Problem details:
Make a verbatim copy of all the records.

Source information:
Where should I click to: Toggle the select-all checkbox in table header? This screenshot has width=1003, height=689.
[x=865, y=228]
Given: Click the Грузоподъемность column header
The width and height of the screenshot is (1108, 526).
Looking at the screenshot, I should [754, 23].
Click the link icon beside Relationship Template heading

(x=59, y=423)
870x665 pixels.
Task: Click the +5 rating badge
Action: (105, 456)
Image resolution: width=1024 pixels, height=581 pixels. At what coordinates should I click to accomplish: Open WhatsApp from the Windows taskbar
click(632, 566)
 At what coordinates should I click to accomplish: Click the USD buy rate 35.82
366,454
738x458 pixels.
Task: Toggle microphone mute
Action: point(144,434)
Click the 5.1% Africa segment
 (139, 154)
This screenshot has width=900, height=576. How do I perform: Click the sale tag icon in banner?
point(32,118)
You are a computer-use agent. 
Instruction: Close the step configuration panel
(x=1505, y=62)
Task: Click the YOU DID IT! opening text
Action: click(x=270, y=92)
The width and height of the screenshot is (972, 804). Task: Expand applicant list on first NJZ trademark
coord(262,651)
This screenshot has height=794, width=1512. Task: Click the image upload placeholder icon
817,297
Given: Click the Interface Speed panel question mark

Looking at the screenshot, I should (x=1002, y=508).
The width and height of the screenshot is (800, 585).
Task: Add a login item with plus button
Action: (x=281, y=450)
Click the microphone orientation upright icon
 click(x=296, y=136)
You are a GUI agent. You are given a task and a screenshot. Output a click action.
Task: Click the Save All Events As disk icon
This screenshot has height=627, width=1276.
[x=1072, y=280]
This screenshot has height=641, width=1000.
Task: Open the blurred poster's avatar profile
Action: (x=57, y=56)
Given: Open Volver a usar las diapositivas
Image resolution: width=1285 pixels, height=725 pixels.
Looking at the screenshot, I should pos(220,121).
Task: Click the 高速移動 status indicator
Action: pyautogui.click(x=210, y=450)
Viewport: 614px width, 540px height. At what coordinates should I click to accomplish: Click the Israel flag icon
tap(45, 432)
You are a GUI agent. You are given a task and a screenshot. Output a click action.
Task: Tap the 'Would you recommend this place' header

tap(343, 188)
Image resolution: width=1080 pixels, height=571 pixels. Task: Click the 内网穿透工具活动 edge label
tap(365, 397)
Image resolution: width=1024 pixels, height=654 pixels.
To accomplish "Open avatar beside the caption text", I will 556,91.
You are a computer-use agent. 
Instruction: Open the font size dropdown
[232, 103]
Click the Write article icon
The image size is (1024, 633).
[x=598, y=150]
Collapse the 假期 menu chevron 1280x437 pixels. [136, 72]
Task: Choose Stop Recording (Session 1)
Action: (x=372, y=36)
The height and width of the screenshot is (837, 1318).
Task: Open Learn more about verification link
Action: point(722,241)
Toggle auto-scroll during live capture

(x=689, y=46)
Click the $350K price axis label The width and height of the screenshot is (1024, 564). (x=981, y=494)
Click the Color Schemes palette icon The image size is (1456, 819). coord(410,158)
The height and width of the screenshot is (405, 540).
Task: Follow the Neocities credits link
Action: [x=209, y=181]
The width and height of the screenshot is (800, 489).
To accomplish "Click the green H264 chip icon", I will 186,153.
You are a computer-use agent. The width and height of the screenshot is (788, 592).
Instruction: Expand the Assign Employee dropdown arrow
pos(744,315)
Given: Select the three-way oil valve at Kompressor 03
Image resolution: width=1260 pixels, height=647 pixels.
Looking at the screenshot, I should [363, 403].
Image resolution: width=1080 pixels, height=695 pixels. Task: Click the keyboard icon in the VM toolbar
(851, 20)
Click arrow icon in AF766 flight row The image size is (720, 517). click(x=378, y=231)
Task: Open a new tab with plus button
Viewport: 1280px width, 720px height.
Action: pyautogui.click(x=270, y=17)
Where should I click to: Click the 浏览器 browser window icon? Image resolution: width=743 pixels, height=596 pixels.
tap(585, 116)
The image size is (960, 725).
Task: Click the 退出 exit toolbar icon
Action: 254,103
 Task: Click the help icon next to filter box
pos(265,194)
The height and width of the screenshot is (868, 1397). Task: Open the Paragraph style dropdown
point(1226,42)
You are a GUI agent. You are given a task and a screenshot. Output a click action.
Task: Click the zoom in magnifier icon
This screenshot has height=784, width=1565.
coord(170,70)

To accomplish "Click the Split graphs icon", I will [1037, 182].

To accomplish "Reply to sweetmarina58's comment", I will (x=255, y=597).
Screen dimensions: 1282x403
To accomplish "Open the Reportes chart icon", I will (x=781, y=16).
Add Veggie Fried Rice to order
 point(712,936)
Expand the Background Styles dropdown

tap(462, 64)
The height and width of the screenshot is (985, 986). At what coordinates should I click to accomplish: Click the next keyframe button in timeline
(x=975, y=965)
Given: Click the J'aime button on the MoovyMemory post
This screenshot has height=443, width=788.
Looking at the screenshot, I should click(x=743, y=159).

Exercise answer:
Where should I click to: Toggle the select-all checkbox in table header? This screenshot has width=1003, height=689.
[x=865, y=228]
Given: Click the Грузоподъемность column header
The width and height of the screenshot is (1108, 526).
Looking at the screenshot, I should [754, 23].
Click the link icon beside Relationship Template heading

(x=59, y=423)
870x665 pixels.
Task: Click the +5 rating badge
Action: (105, 456)
Image resolution: width=1024 pixels, height=581 pixels. At what coordinates should I click to accomplish: Open WhatsApp from the Windows taskbar
click(632, 566)
 At what coordinates should I click to accomplish: Click the USD buy rate 35.82
366,454
738x458 pixels.
Task: Toggle microphone mute
Action: point(144,434)
Click the 5.1% Africa segment
 (139, 154)
This screenshot has width=900, height=576. How do I perform: Click the sale tag icon in banner?
point(32,118)
You are a computer-use agent. 
Instruction: Close the step configuration panel
(x=1505, y=62)
Task: Click the YOU DID IT! opening text
Action: click(x=270, y=92)
The width and height of the screenshot is (972, 804). Task: Expand applicant list on first NJZ trademark
coord(262,651)
This screenshot has height=794, width=1512. Task: Click the image upload placeholder icon
817,297
Given: Click the Interface Speed panel question mark

Looking at the screenshot, I should (x=1002, y=508).
The width and height of the screenshot is (800, 585).
Task: Add a login item with plus button
Action: (x=281, y=450)
Click the microphone orientation upright icon
 click(x=296, y=136)
You are a GUI agent. You are given a task and a screenshot. Output a click action.
Task: Click the Save All Events As disk icon
This screenshot has height=627, width=1276.
[x=1072, y=280]
This screenshot has height=641, width=1000.
Task: Open the blurred poster's avatar profile
Action: (x=57, y=56)
Given: Open Volver a usar las diapositivas
Image resolution: width=1285 pixels, height=725 pixels.
Looking at the screenshot, I should pos(220,121).
Task: Click the 高速移動 status indicator
Action: pyautogui.click(x=210, y=450)
Viewport: 614px width, 540px height. At what coordinates should I click to accomplish: Click the Israel flag icon
tap(45, 432)
You are a GUI agent. You are given a task and a screenshot. Output a click action.
Task: Tap the 'Would you recommend this place' header

tap(343, 188)
Image resolution: width=1080 pixels, height=571 pixels. Task: Click the 内网穿透工具活动 edge label
tap(365, 397)
Image resolution: width=1024 pixels, height=654 pixels.
To accomplish "Open avatar beside the caption text", I will 556,91.
You are a computer-use agent. 
Instruction: Open the font size dropdown
[232, 103]
Click the Write article icon
The image size is (1024, 633).
[x=598, y=150]
Collapse the 假期 menu chevron 1280x437 pixels. [136, 72]
Task: Choose Stop Recording (Session 1)
Action: (x=372, y=36)
The height and width of the screenshot is (837, 1318).
Task: Open Learn more about verification link
Action: point(722,241)
Toggle auto-scroll during live capture

(x=689, y=46)
Click the $350K price axis label The width and height of the screenshot is (1024, 564). (x=981, y=494)
Click the Color Schemes palette icon The image size is (1456, 819). coord(410,158)
The height and width of the screenshot is (405, 540).
Task: Follow the Neocities credits link
Action: [x=209, y=181]
The width and height of the screenshot is (800, 489).
To accomplish "Click the green H264 chip icon", I will 186,153.
You are a computer-use agent. The width and height of the screenshot is (788, 592).
Instruction: Expand the Assign Employee dropdown arrow
pos(744,315)
Given: Select the three-way oil valve at Kompressor 03
Image resolution: width=1260 pixels, height=647 pixels.
Looking at the screenshot, I should [363, 403].
Image resolution: width=1080 pixels, height=695 pixels. Task: Click the keyboard icon in the VM toolbar
(851, 20)
Click arrow icon in AF766 flight row The image size is (720, 517). click(x=378, y=231)
Task: Open a new tab with plus button
Viewport: 1280px width, 720px height.
Action: pyautogui.click(x=270, y=17)
Where should I click to: Click the 浏览器 browser window icon? Image resolution: width=743 pixels, height=596 pixels.
tap(585, 116)
The image size is (960, 725).
Task: Click the 退出 exit toolbar icon
Action: 254,103
 Task: Click the help icon next to filter box
pos(265,194)
The height and width of the screenshot is (868, 1397). Task: Open the Paragraph style dropdown
point(1226,42)
You are a GUI agent. You are given a task and a screenshot. Output a click action.
Task: Click the zoom in magnifier icon
This screenshot has height=784, width=1565.
coord(170,70)

To accomplish "Click the Split graphs icon", I will [1037, 182].

To accomplish "Reply to sweetmarina58's comment", I will (x=255, y=597).
Screen dimensions: 1282x403
To accomplish "Open the Reportes chart icon", I will (x=781, y=16).
Add Veggie Fried Rice to order
 point(712,936)
Expand the Background Styles dropdown

tap(462, 64)
The height and width of the screenshot is (985, 986). At what coordinates should I click to accomplish: Click the next keyframe button in timeline
(x=975, y=965)
Given: Click the J'aime button on the MoovyMemory post
This screenshot has height=443, width=788.
Looking at the screenshot, I should click(x=743, y=159).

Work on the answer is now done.